The relator filed its petition in this court setting forth its organization as a national bank and alleging that one Mary E. Bird, a citizen of the State of Missouri and resident of the city of St. Joseph, died November 27, 1922, leaving a will which was duly admitted to probate in the Probate Court of Buchanan County, in which will she named the relator as executor; that the Federal Reserve Act, Section 9704, paragraph K, in granting certain powers to national banks, included the right to act as executors of estates; that the Federal Reserve Board, under the rules and regulations prescribed by the Federal Reserve Act, granted the petitioner the right to exercise its privileges so granted in so far as such exercise of that right was not in contravention of the state or local law; that under the Revised Statutes of Missouri for 1919, trust companies of this State are authorized to act as executors, and in fiduciary capacities; that subsequent to the probate of said will the petitioner made application to the Probate Court of Buchanan County for appointment as executor, and for the issuance of letters testamentary under the terms of the will; that January 29, 1923, the respondent, judge of said probate court, entered an order declining to appoint the petitioner on the grounds that under the laws of the State of Missouri said petitioner was not authorized to act as executor. The proceedings of the probate court in that connection were set out in full, including the order declining to appoint the Burns National Bank as executor, and the appointment of Mary E. Williams, to be administratrix, with will annexed, of said estate. The petition thereupon prays this court for an alternative writ of mandamus, directing the respondent judge of the probate court to set aside said order appointing Mary E. Williams, and to appoint the petitioner as executor of said estate, or show cause why he had not done so.

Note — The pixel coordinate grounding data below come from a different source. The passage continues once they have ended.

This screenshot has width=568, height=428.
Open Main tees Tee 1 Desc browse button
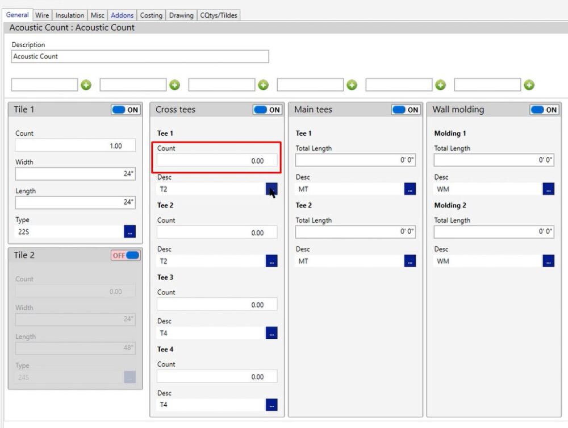pyautogui.click(x=410, y=189)
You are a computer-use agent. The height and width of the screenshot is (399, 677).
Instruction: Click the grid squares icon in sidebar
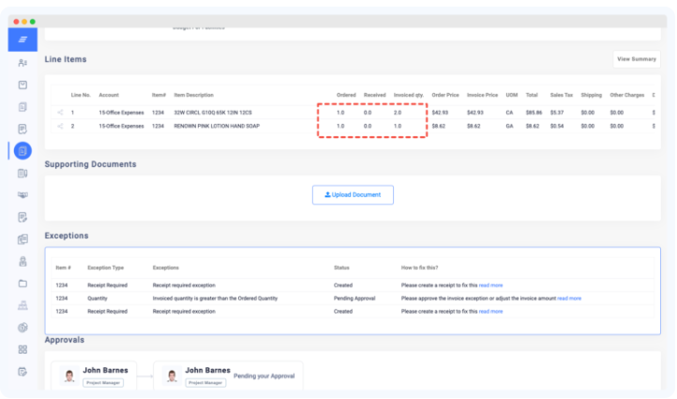pyautogui.click(x=23, y=349)
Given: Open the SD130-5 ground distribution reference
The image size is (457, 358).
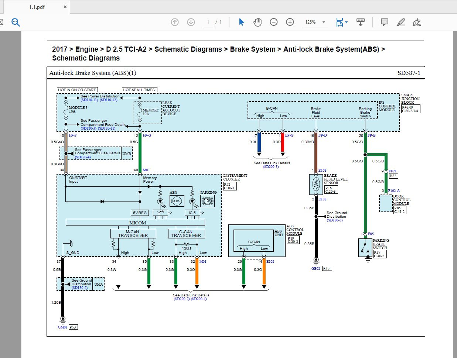Looking at the screenshot, I should tap(335, 220).
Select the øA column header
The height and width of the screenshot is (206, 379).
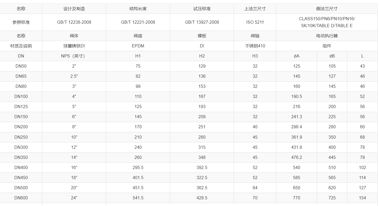click(x=296, y=56)
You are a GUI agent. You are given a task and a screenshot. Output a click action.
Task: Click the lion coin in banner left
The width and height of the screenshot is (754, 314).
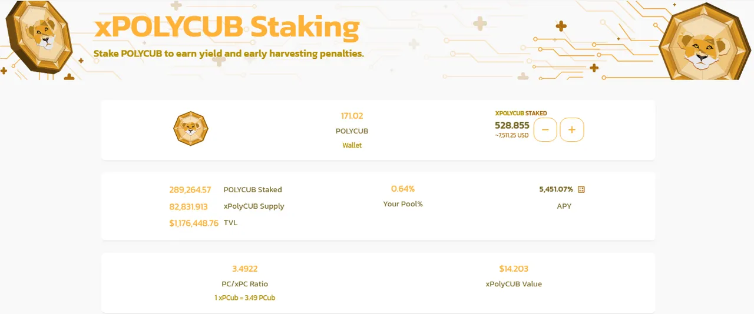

Upon the filing of such petition this court caused an alternative writ to be issued March 3, 1923.

The respondent then for return to the alternative writ demurred on the ground that the aforesaid petition did not state facts which would authorize the issuance of a peremptory writ of mandamus. The case, then, is to be determined upon the facts stated in the petition for an alternative writ.

I. The petitioner calls attention to Section 11, Revised Statutes 1919, providing that after the probate of a will, letters testamentary shall be granted to the persons therein appointed executors, arguing that "persons" mentioned in the section includes corporations as well as natural persons. There can be no force in this argument unless petitioner means that this and other sections of the chapter relating to Administration, authorize any and every corporation to act as executor or in other fiduciary relation as provided for in that chapter. It is true that in many instances where the word "person" is used in a statute, it is construed to include corporations. The use of the term applies particularly to criminal statutes where a criminal act affects the property of a person. But that construction is by no means universal; it depends upon the context and the intent with which the term is employed. [30 Cyc. 1526; Words & Phrases, title "Person."] The entire purpose and context of Article 1 on Administration excludes the idea that "person" means corporation. Section 7, relating to persons who may administer on estates; Section 6, excluding certain persons from acting as administrator or executor; Section 36, providing the form of letters issued to an executor; in fact, all the provisions of that article show that the Legislature was dealing with and granting powers to natural persons.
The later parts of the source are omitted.